Begin

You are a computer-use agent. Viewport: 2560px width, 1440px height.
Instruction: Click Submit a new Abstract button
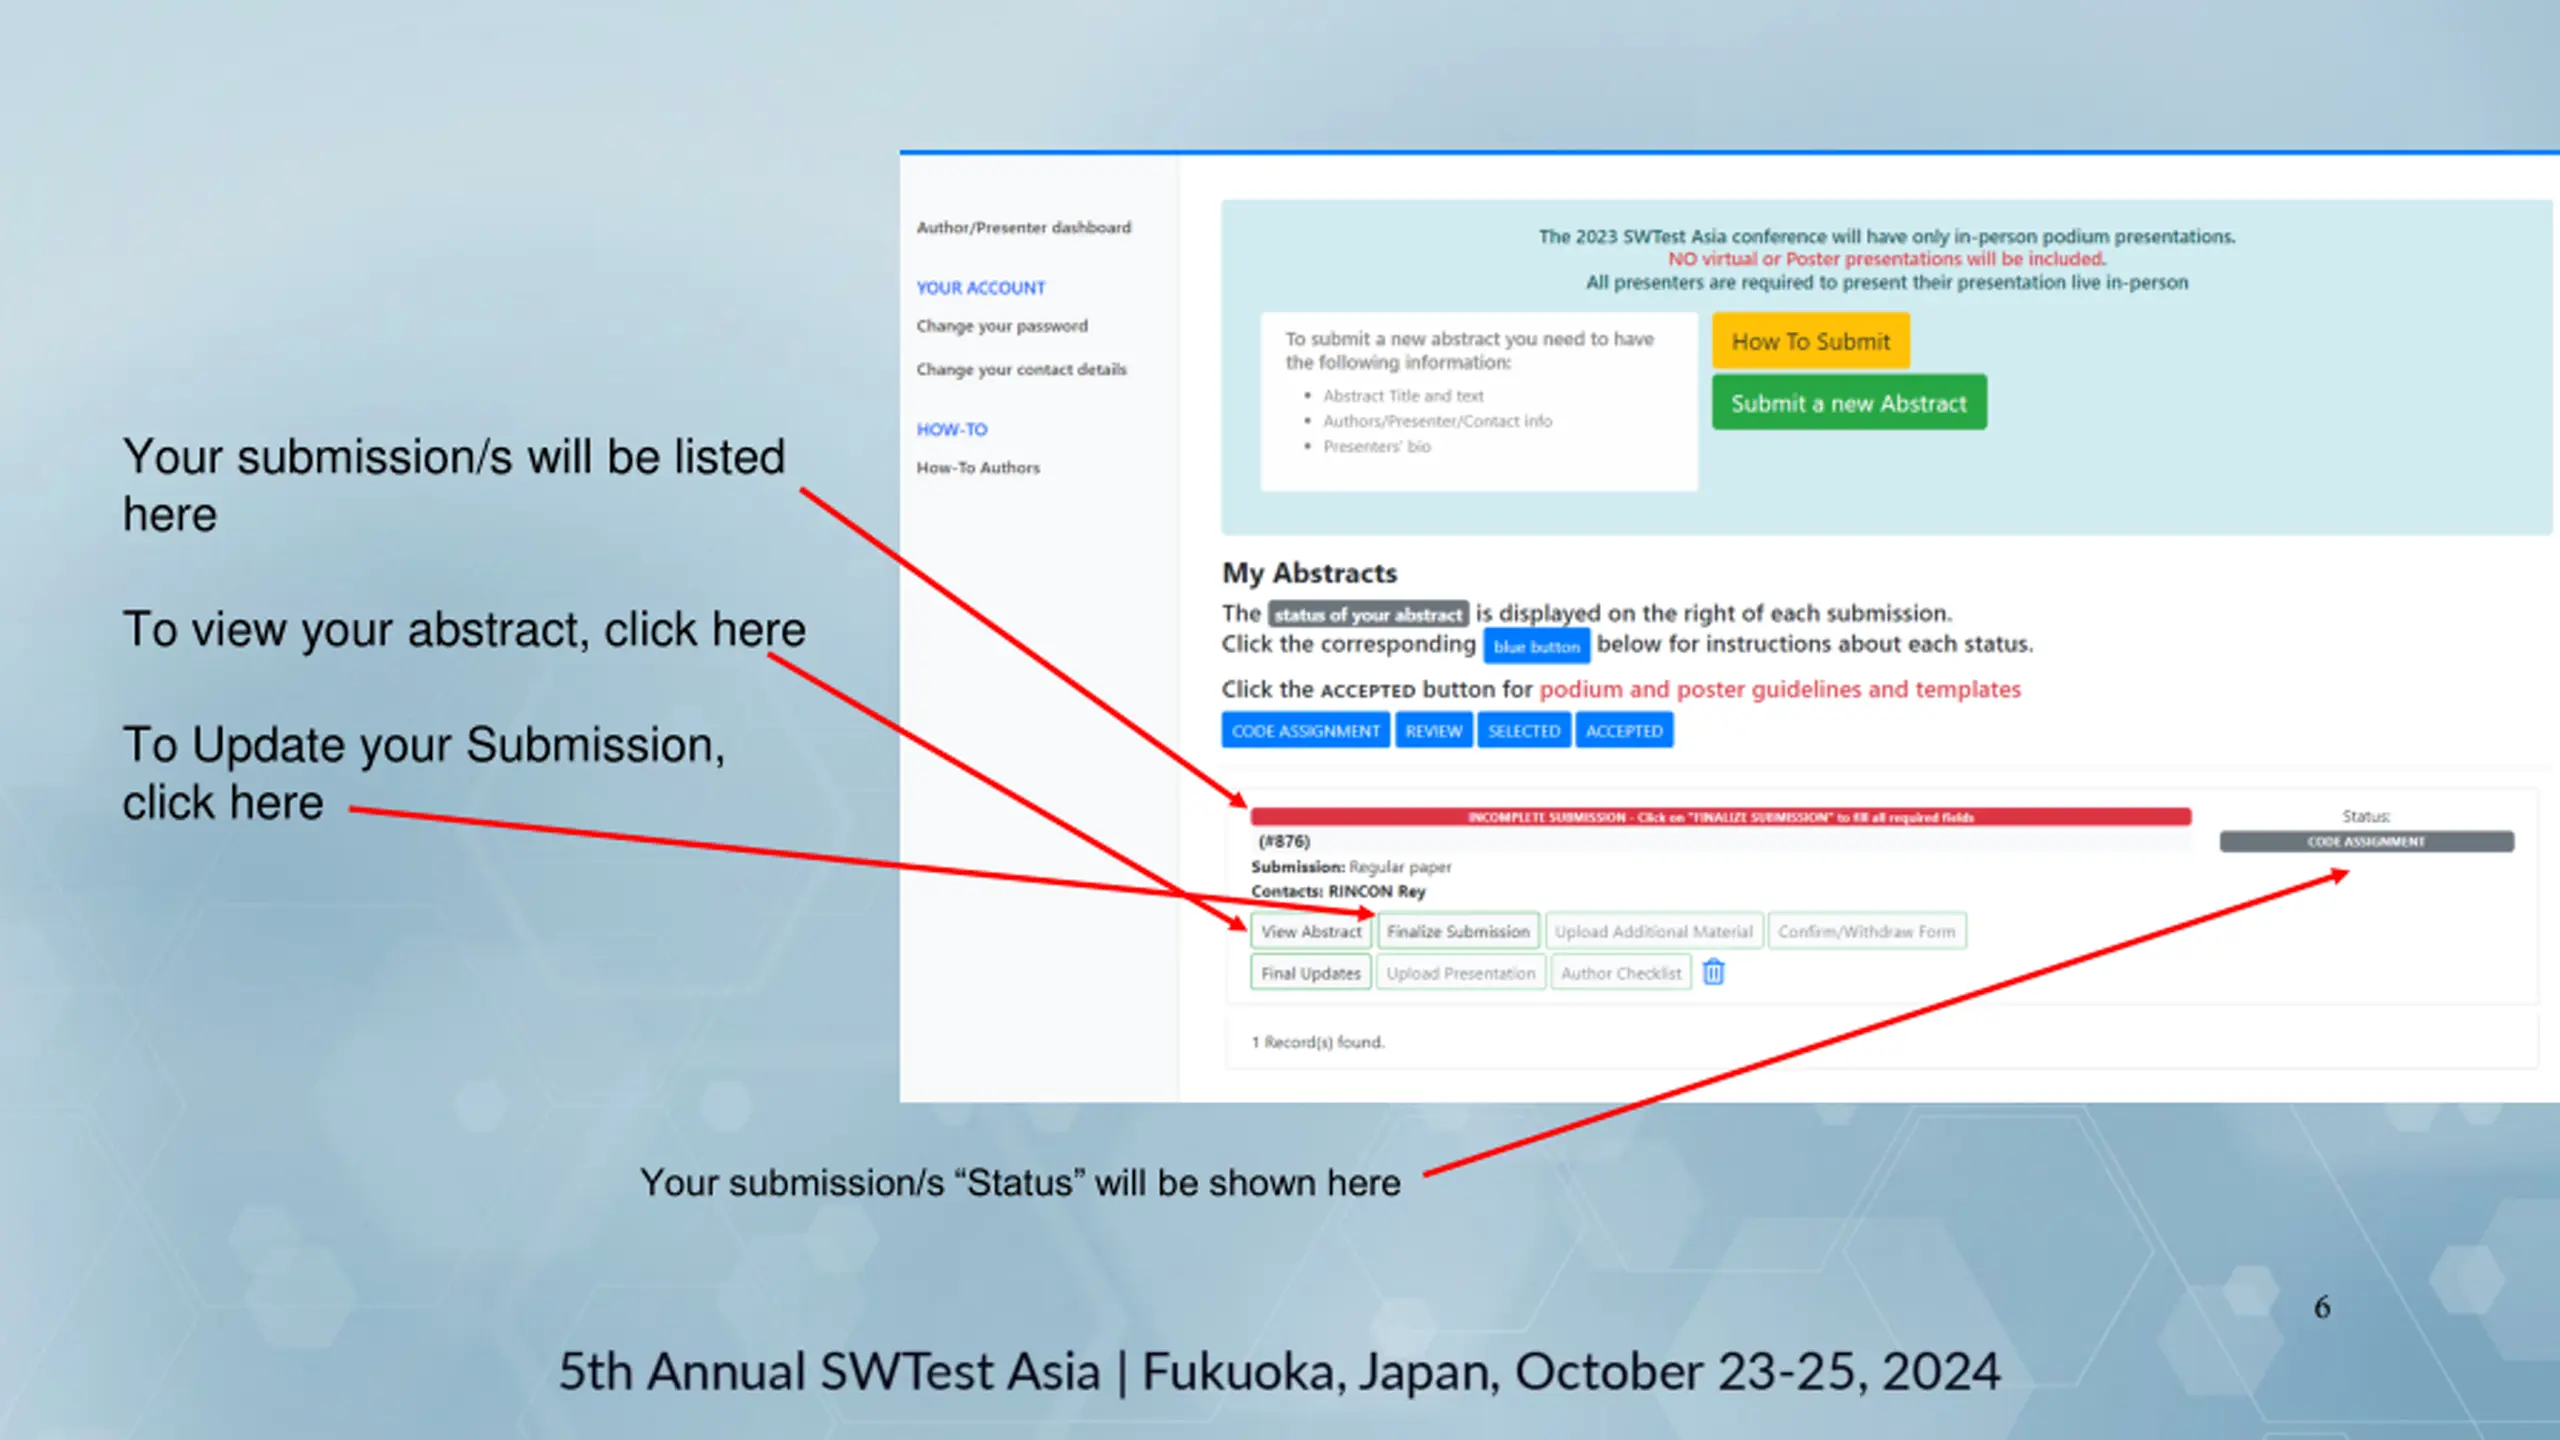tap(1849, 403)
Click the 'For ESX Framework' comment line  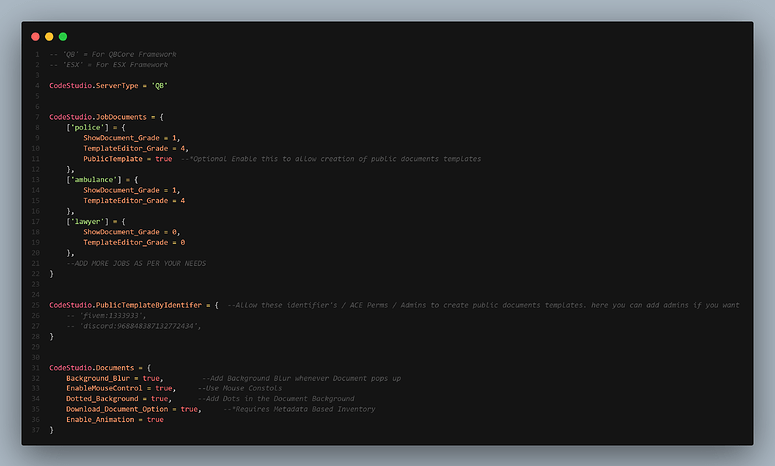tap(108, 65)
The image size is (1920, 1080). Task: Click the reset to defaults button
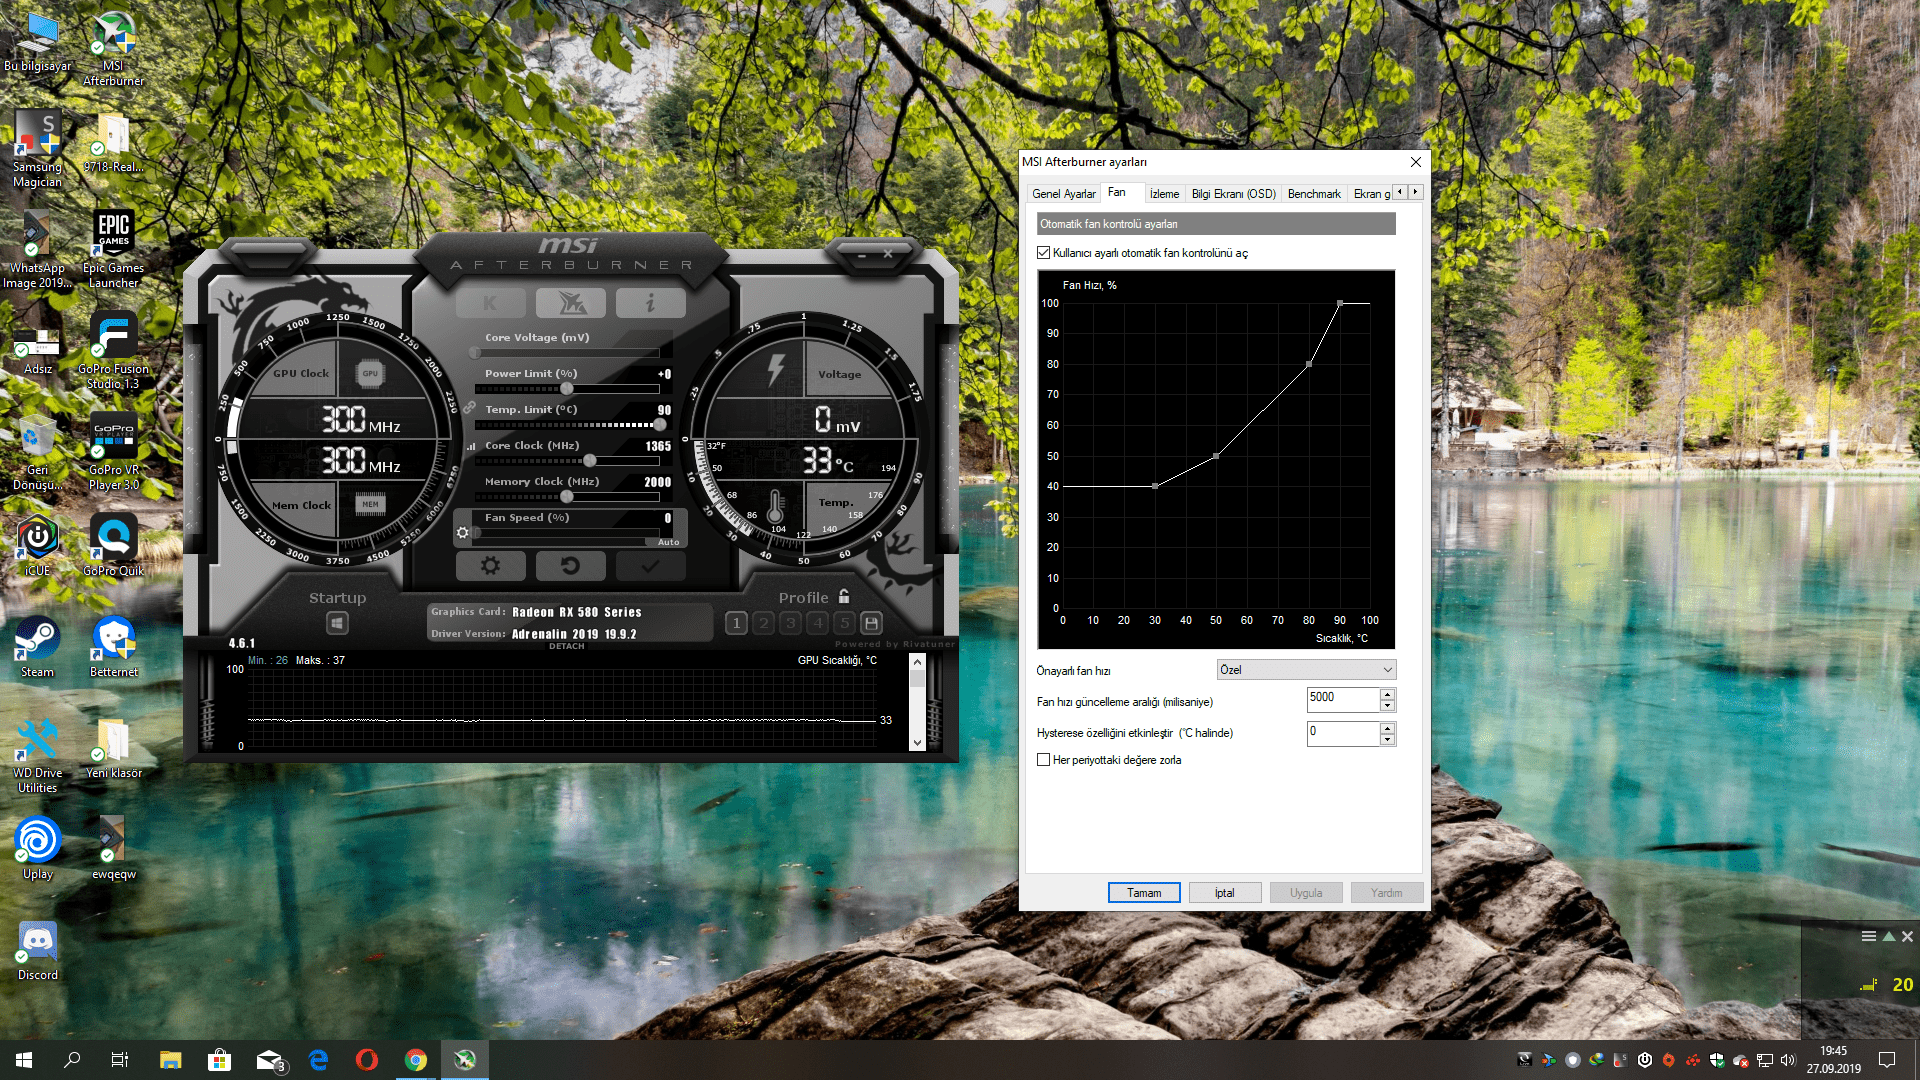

End

Exercise instructions ->
Locate every line above that contains the word "button" and copy each one out. Uppercase and lowercase letters count as different.

The response ->
Instruction: Click Submit a new Abstract button
The image size is (1920, 1080). Task: Click the reset to defaults button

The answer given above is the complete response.